O episódio de violência envolvendo dois turistas em Porto de Galinhas, no litoral sul de Pernambuco, extrapolou os limites de um caso policial e passou a revelar fissuras mais profundas na gestão pública e no debate político local. As agressões, amplamente divulgadas nas redes sociais, provocaram indignação nacional e colocaram a Prefeitura de Ipojuca sob intensa pressão.
No centro das discussões está o prefeito de Ipojuca, Carlos Santana (Republicanos-PE), que, além de gestor municipal, tem seu nome associado a articulações políticas de alcance estadual. Santana é pai de Lara Santana, ex-noiva do prefeito do Recife, João Campos (PSB-PE), ligação pessoal que acabou sendo explorada por críticos como símbolo de um núcleo de poder político que, segundo eles, se perpetua no estado.
Nas redes sociais, a crítica ganhou contornos ideológicos. Internautas passaram a relacionar o episódio ao que chamam de domínio histórico de grupos de esquerda em Pernambuco, atribuindo à condução política da região problemas estruturais como a fragilidade na segurança pública, o avanço de facções criminosas e a presença crescente do narcotráfico em áreas turísticas. Ainda que tais associações careçam de comprovação objetiva, elas refletem um sentimento de desconfiança e desgaste institucional que se intensifica diante de episódios de violência dessa magnitude.
O caso em si é grave. Dois turistas de Mato Grosso, Johnny Andrade e Cleiton Zanatta, relataram terem sido agredidos após um desacordo comercial sobre valores cobrados por serviços na praia. A recusa em pagar o montante exigido teria desencadeado uma sequência de agressões envolvendo várias pessoas. As imagens gravadas por testemunhas e divulgadas online foram decisivas para amplificar a revolta popular e acelerar a cobrança por respostas do poder público.
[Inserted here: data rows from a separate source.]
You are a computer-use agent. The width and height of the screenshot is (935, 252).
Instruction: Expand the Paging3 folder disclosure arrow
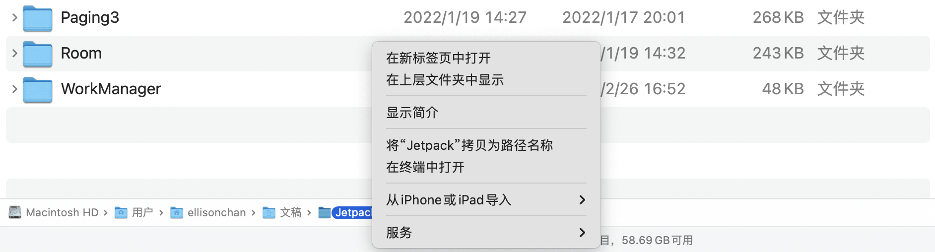pyautogui.click(x=14, y=18)
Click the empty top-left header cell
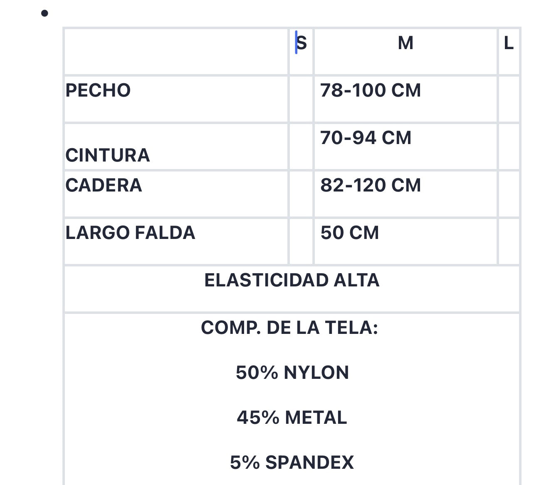 pos(176,52)
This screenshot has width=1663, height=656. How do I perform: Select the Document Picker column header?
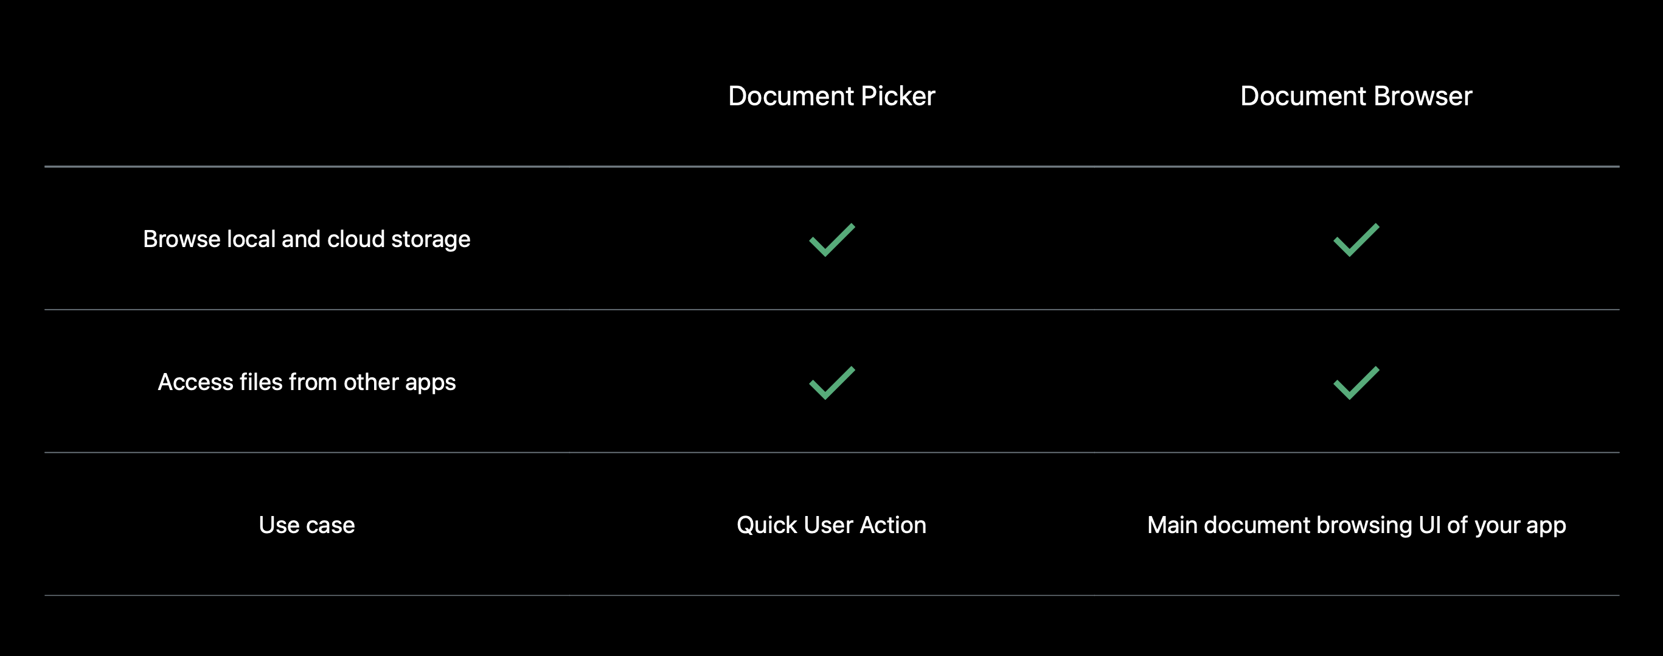click(832, 96)
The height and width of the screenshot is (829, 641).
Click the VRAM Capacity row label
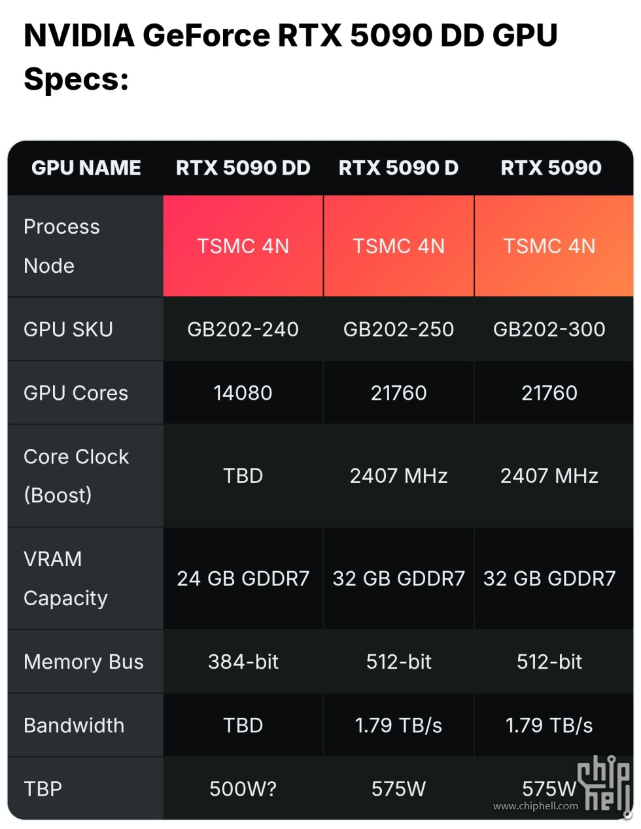(65, 578)
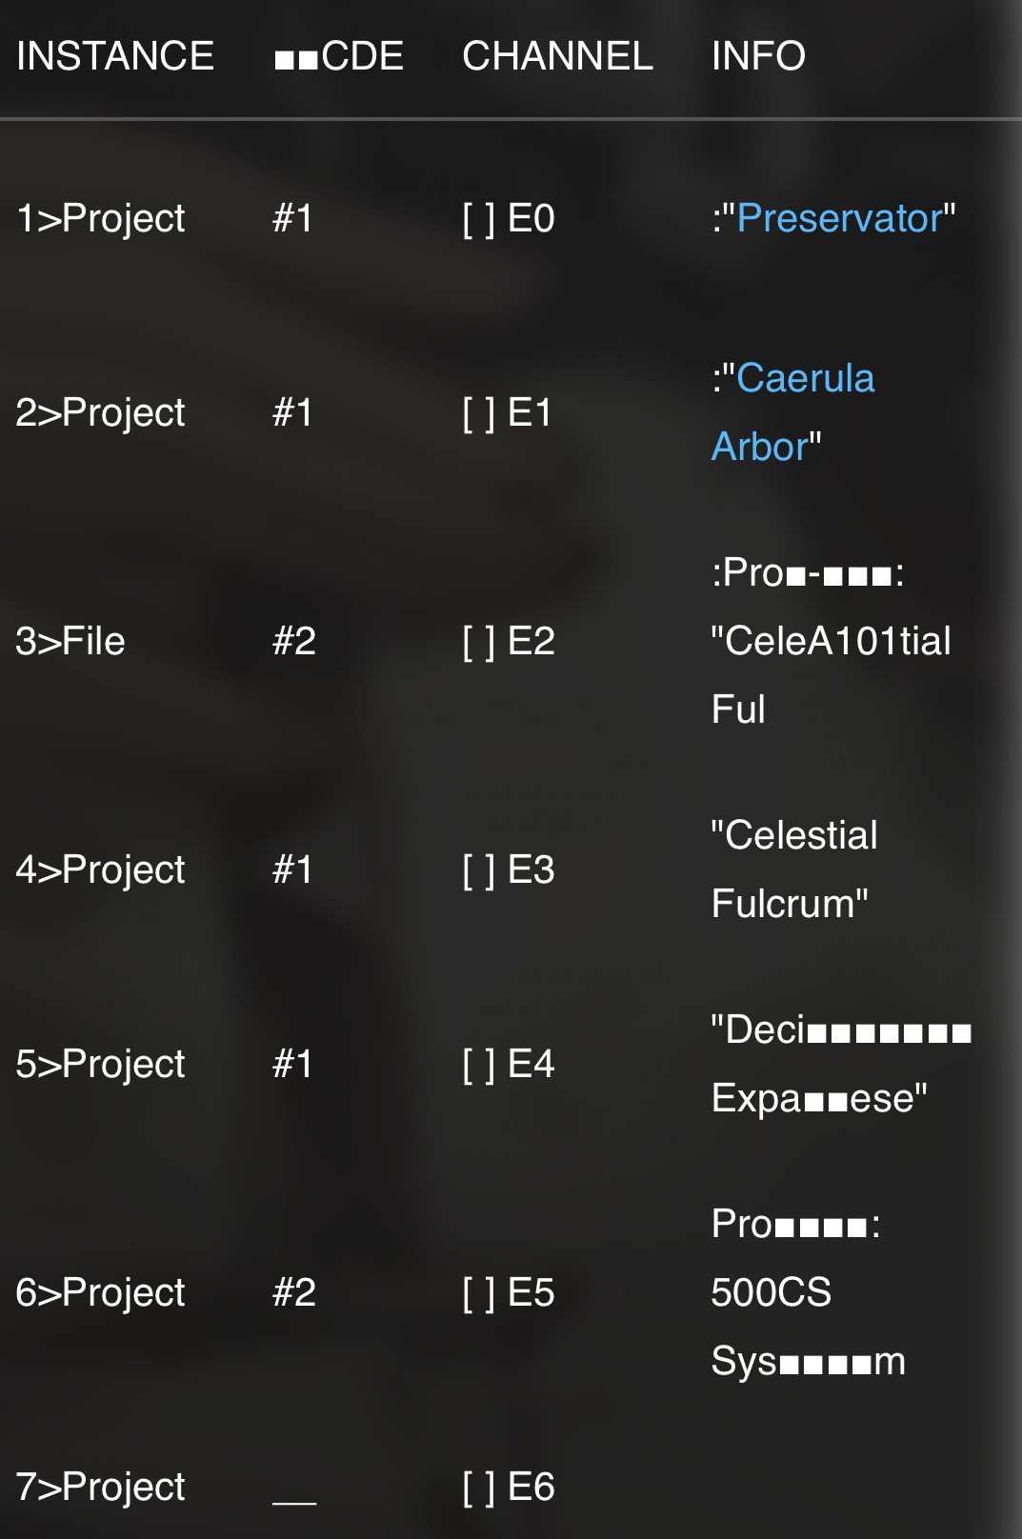The width and height of the screenshot is (1022, 1539).
Task: Click the INFO column header
Action: click(x=758, y=56)
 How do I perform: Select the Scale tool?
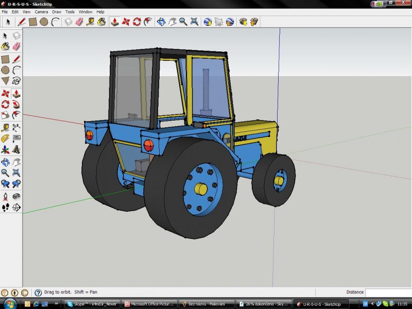coord(5,115)
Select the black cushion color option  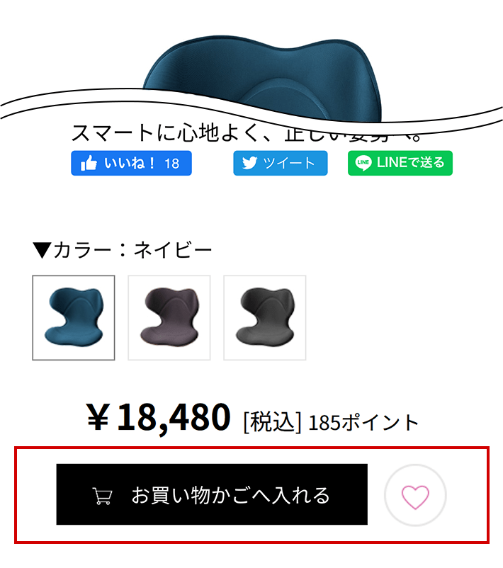coord(265,318)
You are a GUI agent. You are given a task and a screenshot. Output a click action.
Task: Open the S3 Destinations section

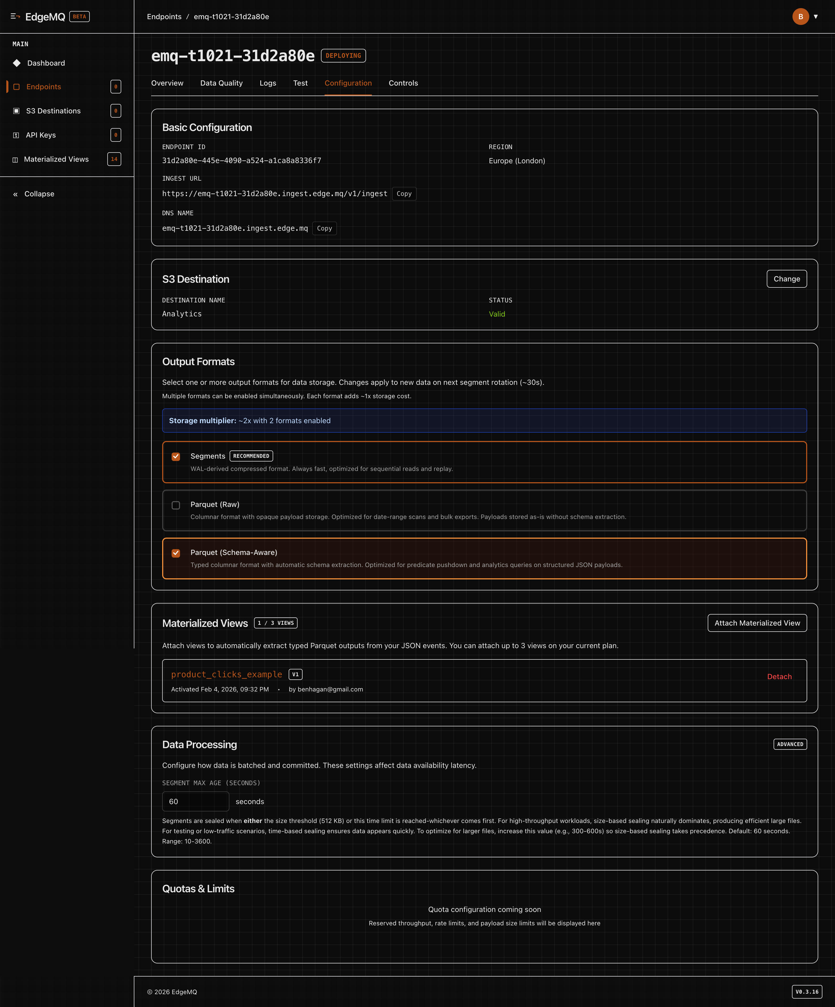pos(53,111)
Até o momento, 14 pessoas já foram identificadas como participantes das agressões, e o Governo de Pernambuco informou que todos serão indiciados. A Polícia Civil e a Secretaria de Defesa Social (SDS) afirmam tratar o caso como prioridade, enquanto as vítimas receberam atendimento médico e o conflito foi contido com a atuação de guarda-vidas e forças policiais.
A governadora Raquel Lyra (PSD) também se manifestou publicamente, classificando o episódio como crime grave e assegurando que o Estado está atuando em conjunto com a prefeitura e os órgãos de segurança para evitar novas ocorrências.
Mais do que um incidente isolado, o caso de Porto de Galinhas evidencia a necessidade de políticas públicas eficazes para garantir segurança em áreas turísticas e expõe como a violência rapidamente se transforma em munição política. Entre acusações, narrativas ideológicas e cobranças legítimas por justiça, permanece a pergunta central: até que ponto o poder público está preparado para proteger cidadãos e visitantes nos principais cartões-postais do Nordeste?